DETAILED DESCRIPTION OF THE INVENTION (Field of Application of M-Rakudo) The present invention relates to a detachable optical connector that positions and holds an optical fiber and uses guide pins to position and connect opposing optical connectors.

(Prior Art) FIG. 3 is a perspective view of an example of an optical connector that realizes coupling using guide pins. (1) is an optical connector plug that is formed by resin molding, and has guide pin holes (2
) and the optical fiber hole (3) are molded at the same time. Position and fix the optical fiber (B) of the optical fiber core (mu) to the large optical fiber (3), insert the guide pin (C) into the guide pin hole (2), position it, and realize the coupling. .

(Problem to be solved) In the optical connector as described above, the coupling end surface (4') is parallel to the plane perpendicular to the axial direction of the guide pin <C), as shown in Figure 4 (A). It is polished like this. but,
In reality, it is not possible to obtain a perfect vertical surface, and 0.2 to 0
．． There is an inclination of about 3°. As a result, when bonded, as shown in Figure 4 (ff), the end face spacing (g
) will occur.

This spacing (g) not only causes an increase in loss due to reflection between the optical fibers (B) to be connected, but also causes an axis shift and an angle shift, resulting in a significant increase in loss. In particular, the increase in loss due to reflection is about 0.2 dB (this increase in loss due to reflection depends on the difference in refractive index between the optical fiber and the air), and in order to reduce this increase in loss, it is usually A matching agent with a similar value is filled between the bonded end faces to prevent an increase in reflection loss.
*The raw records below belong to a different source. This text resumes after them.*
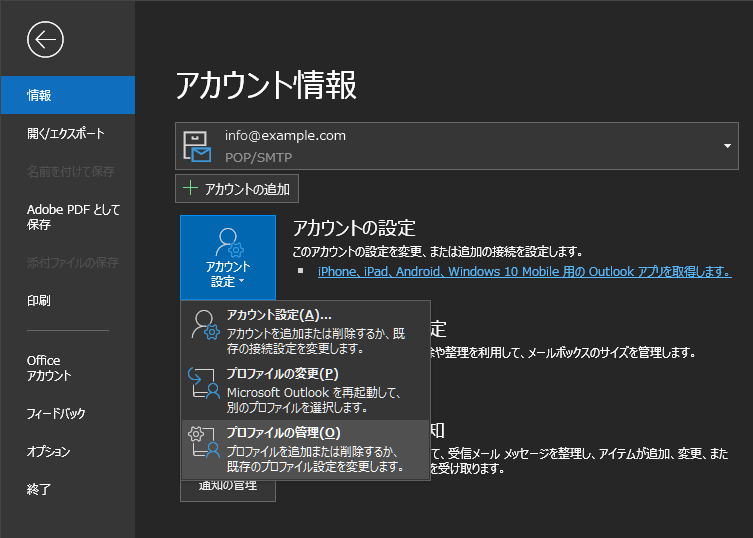Click the プロファイルの管理 icon in dropdown
753x538 pixels.
204,443
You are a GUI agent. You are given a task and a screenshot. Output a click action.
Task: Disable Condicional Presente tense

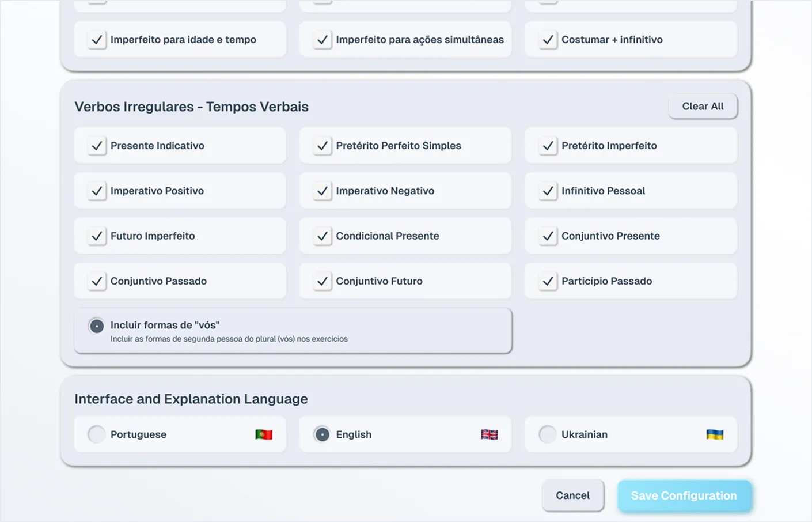pyautogui.click(x=322, y=236)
However, this requires the effort of applying a matting agent each time the mating agent is bonded, and even if the effort of applying the matting agent is endured, it is difficult to prevent an increase in loss other than reflection loss due to the inclination of the end face. I don't have the means to deal with it.

(Means for Solving the Problems) The present invention provides an optical connector that solves the above-mentioned problems, and is characterized in that the shape of the coupling end face of the optical connector is aligned in the direction connecting the center positions of the two guide pins. The reason is that it has a convex arc shape with respect to the orthogonal direction.

FIG. 1 is a perspective view of a specific example of the optical connector of the present invention.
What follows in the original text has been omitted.